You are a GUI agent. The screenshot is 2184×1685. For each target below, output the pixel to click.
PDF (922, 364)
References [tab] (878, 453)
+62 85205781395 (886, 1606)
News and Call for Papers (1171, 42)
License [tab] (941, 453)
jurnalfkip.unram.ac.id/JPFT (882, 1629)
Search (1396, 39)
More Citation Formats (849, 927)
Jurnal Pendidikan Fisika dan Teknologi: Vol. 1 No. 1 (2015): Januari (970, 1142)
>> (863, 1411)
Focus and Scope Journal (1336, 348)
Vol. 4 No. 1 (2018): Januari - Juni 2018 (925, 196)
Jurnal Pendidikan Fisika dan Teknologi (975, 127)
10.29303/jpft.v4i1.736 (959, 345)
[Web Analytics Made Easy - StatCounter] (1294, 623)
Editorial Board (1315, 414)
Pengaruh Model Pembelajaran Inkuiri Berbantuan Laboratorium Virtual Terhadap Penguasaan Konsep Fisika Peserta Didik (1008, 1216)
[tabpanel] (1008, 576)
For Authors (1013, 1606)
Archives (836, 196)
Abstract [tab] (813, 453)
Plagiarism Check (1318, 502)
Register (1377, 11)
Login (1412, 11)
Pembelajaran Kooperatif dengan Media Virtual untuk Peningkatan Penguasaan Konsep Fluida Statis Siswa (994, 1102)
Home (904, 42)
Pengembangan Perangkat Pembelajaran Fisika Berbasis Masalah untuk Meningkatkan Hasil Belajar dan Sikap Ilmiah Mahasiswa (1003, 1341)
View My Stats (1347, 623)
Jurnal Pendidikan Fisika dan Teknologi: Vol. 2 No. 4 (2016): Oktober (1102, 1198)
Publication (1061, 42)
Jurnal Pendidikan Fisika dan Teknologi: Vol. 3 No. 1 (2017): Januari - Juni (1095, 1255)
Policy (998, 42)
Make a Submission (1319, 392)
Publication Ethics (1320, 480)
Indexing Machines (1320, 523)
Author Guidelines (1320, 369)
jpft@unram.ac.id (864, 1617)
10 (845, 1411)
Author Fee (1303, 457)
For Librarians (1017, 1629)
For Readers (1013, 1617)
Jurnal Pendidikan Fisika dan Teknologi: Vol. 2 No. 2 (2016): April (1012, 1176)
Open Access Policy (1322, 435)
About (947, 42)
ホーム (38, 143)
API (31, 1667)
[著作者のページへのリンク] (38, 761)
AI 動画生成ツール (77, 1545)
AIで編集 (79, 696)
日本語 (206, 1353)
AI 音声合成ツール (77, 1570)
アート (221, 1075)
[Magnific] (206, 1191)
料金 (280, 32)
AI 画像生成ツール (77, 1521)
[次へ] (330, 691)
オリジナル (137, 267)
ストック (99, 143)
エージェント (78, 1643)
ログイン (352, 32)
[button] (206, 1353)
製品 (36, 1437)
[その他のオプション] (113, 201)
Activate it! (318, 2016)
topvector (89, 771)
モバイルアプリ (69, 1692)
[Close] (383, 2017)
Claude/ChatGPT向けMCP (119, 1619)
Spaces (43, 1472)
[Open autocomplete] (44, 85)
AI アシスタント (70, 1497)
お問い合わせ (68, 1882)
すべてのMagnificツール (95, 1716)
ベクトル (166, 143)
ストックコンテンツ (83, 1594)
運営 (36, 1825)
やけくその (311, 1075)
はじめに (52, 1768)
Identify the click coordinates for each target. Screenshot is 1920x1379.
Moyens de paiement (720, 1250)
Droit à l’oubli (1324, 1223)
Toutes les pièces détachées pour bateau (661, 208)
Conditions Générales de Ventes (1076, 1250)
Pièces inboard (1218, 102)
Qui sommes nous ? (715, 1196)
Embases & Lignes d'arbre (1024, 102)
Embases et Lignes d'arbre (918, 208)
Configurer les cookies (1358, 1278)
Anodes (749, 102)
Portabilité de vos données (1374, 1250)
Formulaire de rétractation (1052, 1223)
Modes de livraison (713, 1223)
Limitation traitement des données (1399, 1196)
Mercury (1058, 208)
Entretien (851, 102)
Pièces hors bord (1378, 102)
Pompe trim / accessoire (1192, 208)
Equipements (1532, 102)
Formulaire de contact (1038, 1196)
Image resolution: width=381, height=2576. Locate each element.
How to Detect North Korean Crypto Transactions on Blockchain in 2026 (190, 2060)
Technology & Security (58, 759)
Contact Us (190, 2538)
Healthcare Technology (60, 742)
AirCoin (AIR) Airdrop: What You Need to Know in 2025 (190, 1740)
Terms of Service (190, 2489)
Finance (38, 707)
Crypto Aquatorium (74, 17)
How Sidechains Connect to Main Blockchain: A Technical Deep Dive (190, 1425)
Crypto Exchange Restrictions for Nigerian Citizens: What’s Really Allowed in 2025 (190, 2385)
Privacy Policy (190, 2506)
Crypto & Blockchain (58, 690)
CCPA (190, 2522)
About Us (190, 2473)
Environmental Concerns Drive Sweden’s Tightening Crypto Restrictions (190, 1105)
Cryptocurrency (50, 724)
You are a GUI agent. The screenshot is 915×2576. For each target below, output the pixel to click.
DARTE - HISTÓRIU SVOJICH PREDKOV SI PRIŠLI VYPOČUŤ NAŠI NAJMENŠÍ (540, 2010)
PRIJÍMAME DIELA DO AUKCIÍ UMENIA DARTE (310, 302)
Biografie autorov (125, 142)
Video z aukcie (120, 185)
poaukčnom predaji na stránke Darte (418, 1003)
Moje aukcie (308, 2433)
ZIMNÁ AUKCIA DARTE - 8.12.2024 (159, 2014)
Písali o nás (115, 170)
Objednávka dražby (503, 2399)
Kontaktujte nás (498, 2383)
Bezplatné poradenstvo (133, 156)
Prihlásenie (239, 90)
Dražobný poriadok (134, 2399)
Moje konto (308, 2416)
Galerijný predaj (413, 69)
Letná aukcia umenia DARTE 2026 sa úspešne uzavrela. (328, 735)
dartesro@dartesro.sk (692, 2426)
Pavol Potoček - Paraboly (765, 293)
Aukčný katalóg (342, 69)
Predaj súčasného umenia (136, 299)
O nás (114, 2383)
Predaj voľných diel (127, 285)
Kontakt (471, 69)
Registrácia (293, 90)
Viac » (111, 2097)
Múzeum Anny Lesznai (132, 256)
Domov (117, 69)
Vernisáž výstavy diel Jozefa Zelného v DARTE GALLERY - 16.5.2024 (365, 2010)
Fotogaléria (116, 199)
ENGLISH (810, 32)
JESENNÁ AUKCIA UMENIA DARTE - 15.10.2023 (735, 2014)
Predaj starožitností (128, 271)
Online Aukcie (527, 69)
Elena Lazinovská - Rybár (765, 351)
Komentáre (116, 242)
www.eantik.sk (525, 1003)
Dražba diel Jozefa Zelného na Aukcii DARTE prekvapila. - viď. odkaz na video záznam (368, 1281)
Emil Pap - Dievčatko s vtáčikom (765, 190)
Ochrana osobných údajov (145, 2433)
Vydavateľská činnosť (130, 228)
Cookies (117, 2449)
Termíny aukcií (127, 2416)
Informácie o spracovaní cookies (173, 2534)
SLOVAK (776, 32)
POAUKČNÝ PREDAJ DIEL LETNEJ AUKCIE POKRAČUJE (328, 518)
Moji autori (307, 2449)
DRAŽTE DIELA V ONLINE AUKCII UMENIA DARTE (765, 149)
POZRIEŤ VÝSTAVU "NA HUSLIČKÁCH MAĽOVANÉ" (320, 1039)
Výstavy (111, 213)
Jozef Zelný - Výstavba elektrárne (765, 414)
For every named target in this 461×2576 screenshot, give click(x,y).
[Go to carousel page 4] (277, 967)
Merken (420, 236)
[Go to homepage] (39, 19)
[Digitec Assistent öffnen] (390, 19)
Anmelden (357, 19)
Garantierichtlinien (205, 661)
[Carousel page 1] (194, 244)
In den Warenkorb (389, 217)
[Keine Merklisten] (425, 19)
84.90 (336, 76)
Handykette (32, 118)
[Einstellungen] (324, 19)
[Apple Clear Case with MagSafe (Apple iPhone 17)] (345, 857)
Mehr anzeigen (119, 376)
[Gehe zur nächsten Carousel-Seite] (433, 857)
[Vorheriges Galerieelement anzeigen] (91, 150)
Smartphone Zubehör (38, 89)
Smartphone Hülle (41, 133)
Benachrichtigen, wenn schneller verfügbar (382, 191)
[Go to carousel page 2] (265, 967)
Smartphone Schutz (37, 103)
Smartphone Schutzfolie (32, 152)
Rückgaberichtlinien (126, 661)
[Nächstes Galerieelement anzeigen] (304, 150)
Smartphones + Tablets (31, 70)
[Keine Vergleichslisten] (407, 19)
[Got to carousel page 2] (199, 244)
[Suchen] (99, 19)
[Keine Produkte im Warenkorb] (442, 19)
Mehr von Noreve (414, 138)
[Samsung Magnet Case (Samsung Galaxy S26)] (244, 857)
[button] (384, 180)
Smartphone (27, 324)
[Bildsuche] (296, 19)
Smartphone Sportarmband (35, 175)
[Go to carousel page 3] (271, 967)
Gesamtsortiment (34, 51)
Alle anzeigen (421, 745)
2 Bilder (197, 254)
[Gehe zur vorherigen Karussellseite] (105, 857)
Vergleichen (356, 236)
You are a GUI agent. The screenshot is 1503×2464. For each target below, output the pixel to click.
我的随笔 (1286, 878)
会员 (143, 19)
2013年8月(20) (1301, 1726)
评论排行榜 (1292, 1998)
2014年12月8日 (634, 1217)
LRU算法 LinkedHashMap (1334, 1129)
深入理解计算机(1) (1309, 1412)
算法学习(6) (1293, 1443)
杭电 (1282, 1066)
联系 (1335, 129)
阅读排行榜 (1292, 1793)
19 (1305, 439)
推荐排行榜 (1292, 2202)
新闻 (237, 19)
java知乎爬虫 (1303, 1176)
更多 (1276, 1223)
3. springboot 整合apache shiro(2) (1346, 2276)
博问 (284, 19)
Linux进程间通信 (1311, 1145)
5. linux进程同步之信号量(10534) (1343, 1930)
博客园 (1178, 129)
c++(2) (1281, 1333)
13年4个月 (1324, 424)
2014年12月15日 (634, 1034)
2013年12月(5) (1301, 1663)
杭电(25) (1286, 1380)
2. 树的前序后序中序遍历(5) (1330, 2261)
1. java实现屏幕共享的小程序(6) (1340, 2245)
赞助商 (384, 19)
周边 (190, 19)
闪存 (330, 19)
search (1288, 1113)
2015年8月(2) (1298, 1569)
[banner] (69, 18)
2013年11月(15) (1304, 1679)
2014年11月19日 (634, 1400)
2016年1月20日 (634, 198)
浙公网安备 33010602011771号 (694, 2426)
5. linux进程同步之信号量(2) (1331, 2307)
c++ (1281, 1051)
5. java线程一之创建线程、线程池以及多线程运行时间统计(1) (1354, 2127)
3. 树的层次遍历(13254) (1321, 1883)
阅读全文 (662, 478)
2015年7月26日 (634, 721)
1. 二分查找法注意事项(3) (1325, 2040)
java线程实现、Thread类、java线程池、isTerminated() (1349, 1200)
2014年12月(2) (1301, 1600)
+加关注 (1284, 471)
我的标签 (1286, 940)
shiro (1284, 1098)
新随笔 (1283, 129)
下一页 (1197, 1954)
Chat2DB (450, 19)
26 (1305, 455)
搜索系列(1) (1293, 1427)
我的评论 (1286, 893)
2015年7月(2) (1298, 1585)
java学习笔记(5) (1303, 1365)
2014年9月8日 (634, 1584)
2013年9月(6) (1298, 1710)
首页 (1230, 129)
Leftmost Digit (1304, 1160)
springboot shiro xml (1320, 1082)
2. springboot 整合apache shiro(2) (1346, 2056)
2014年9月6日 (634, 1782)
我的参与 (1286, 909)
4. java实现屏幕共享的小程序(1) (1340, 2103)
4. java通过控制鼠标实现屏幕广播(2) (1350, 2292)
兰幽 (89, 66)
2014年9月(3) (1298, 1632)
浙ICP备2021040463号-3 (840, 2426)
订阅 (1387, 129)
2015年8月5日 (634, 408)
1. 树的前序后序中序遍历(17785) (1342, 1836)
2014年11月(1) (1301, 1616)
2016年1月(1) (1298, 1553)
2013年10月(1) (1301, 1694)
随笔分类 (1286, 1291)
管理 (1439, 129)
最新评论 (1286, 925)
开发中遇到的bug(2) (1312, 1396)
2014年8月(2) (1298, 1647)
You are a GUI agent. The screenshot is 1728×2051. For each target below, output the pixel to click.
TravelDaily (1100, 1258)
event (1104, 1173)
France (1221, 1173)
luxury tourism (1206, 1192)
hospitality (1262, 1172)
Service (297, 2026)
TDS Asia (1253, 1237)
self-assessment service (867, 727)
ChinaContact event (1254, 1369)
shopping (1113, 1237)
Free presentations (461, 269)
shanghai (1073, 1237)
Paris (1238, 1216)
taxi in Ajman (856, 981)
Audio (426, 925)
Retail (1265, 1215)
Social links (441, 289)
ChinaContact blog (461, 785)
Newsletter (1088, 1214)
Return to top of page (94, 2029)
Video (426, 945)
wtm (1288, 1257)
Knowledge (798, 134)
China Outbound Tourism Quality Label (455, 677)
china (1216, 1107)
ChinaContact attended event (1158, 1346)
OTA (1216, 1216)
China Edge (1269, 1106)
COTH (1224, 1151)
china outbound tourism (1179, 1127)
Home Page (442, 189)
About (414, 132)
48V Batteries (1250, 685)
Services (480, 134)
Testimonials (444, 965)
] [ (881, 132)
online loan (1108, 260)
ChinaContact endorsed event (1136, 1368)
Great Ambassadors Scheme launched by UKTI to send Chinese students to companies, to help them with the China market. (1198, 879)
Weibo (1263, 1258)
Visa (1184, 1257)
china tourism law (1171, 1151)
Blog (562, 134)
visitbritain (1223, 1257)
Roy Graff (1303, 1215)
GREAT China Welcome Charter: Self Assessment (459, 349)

● **Activity**
Among the records, find the lines that contain "Pendidikan" and copy each of them.

● **Response to this task**
Jurnal Pendidikan Fisika dan Teknologi: Vol. 1 No. 1 (2015): Januari (970, 1142)
Jurnal Pendidikan Fisika dan Teknologi (975, 127)
Jurnal Pendidikan Fisika dan Teknologi: Vol. 2 No. 4 (2016): Oktober (1102, 1198)
Jurnal Pendidikan Fisika dan Teknologi: Vol. 3 No. 1 (2017): Januari - Juni (1095, 1255)
Jurnal Pendidikan Fisika dan Teknologi: Vol. 2 No. 2 (2016): April (1012, 1176)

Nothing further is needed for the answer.